Agricultural policy and economyCAP & Europe

Too big to feed: is the protection of farmers and consumers against monopolies becoming one of the goals of the Common Agricultural Policy?

“May agriculture be market orientated” has been the line set by the different strings of reforms of the CAP for over two decades: farmers’ productive choices must no longer be dictated by administrative decisions but must follow “market signals”. So be it. But one question remains: are the different markets at the end of each link of the agri-food chain functioning well enough to give out good quality market signals? It is quite obvious that, even though the number of farms is decreasing, farmers outnumber by far agro-supply, transformation and distribution operators. In these conditions, should we doubt the pricing system which, by steering agriculture, should translate the individual preferences of all consumers? Three current events allow us to think that excessive concentration in certain links of the food chain is emerging as one of the main topics for the debates around food and agricultural policies.

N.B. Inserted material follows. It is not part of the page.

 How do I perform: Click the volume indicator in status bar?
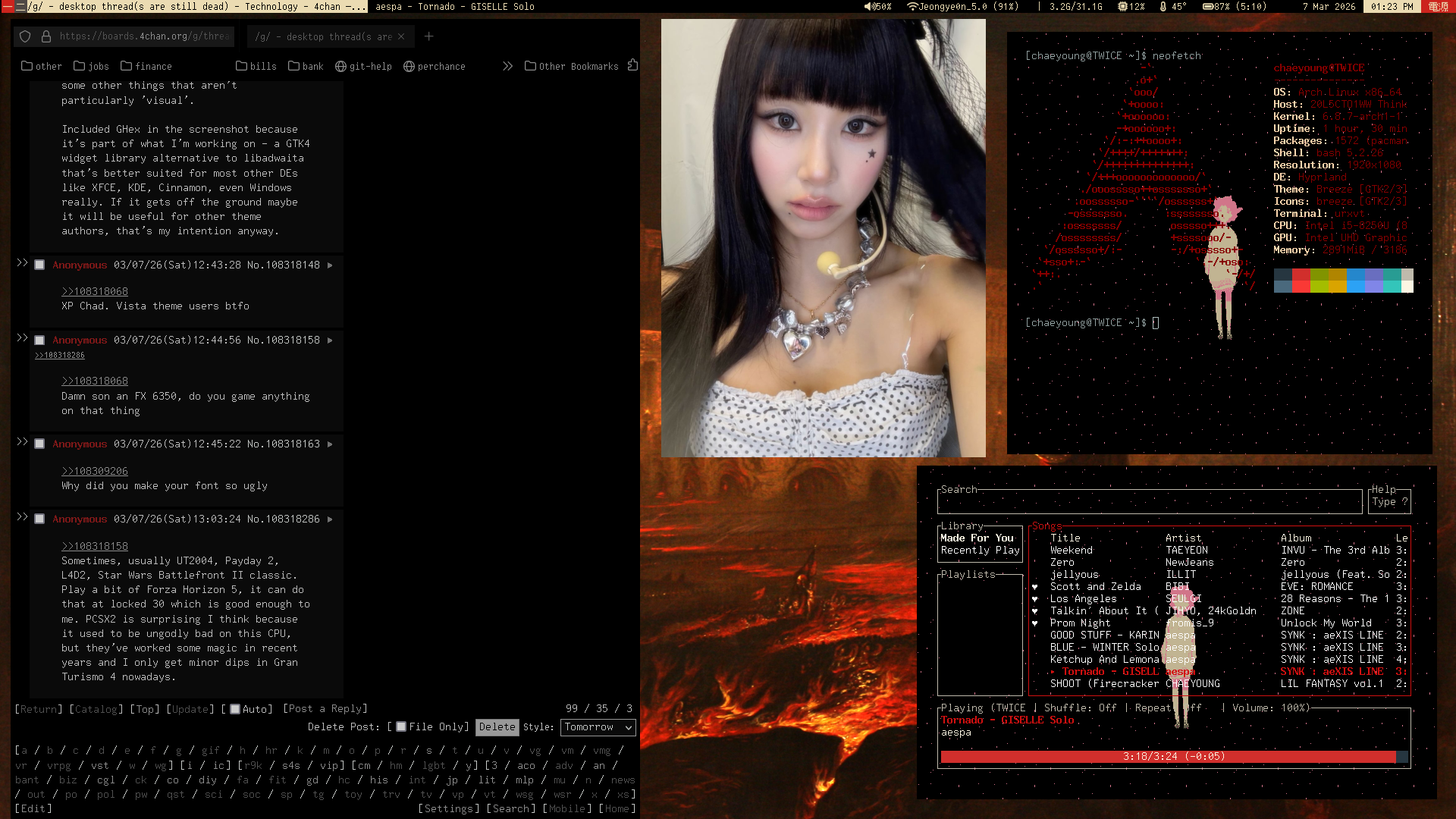click(x=878, y=6)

The IPES-Food report on mega mergers and the concentration of power in the agri-food sector

The International Panel of Experts on Sustainable Food Systems (IPES-Food) just published a report on the excessive concentration in the agri-food business titled “Too big to feed”1. This panel of experts, presided by Olivier De Schutter, who served as UN Special Rapporteur on the right to food, was focused on agro-supply giants who have engaged in an apparently endless movement towards concentration. As a proof, the current buy-outs and mergers are going to lead to the fusion of the American Monsanto with the German Bayer, of Americans Dow and Dupont, or the Swiss Syngenta with the Chinese Chemchina. According to IPES-Food, the three resulting companies should represent 70% of the agrochemical industry. And similar evolutions are been observed in machinery, commodity trade or even distribution.

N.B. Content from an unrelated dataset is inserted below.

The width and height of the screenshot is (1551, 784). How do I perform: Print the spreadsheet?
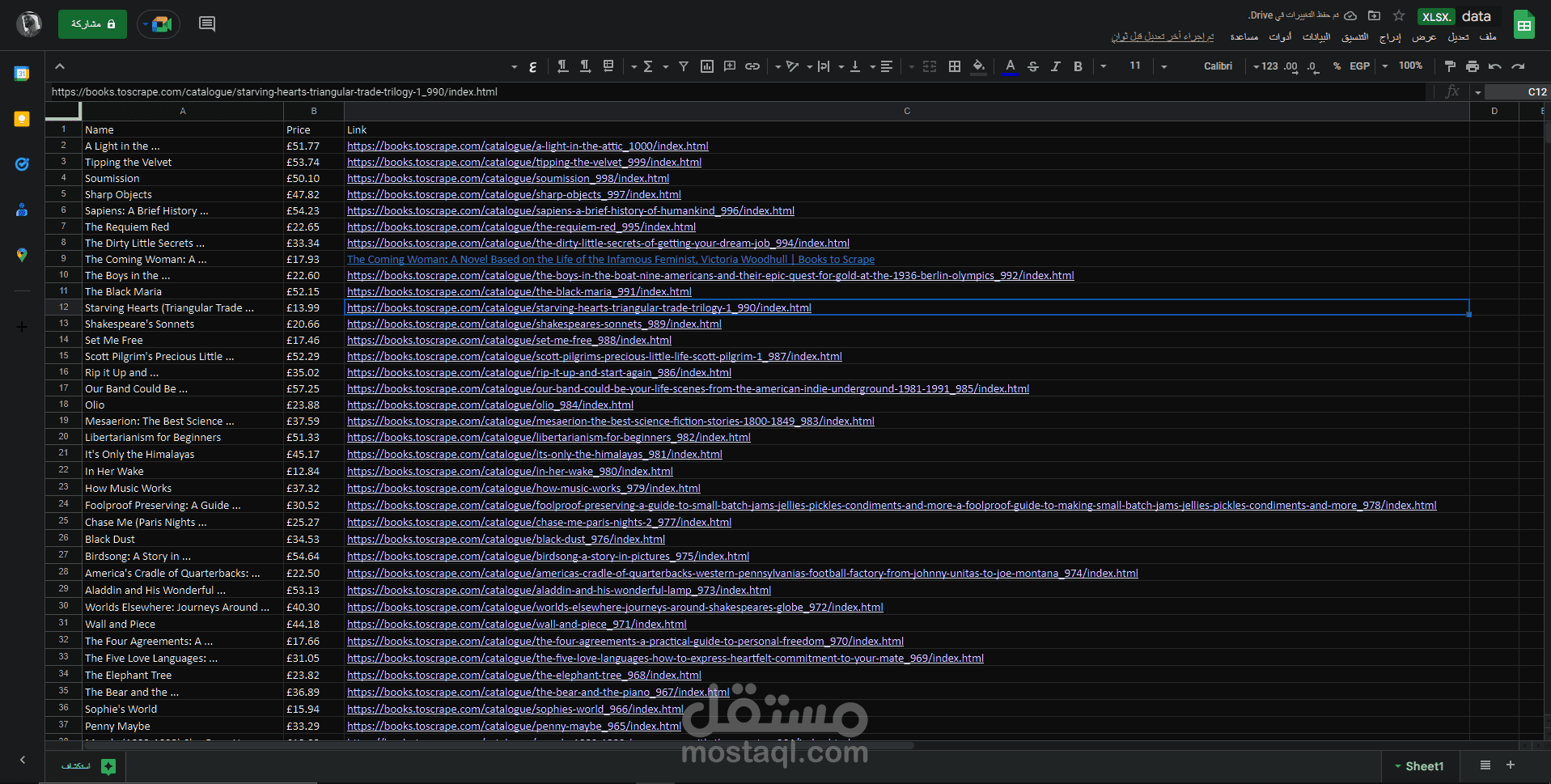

The report points a finger to the consequences of this increasing concentration: standardization and industrialization of productions, economic dominance and policies to block transitions, catching added value in spite of agricultural revenue. If a better organization of producers within cooperatives is among the ways we can reduce these imbalances, IPES-Food very clearly suggests the possibility that new anti-trust laws may be necessary to protect farmers and consumers alike. The support to short circuits and the conception of integrated food policies in which the transition of productive systems would be accompanied and piloted by the food supply need are also encouraged.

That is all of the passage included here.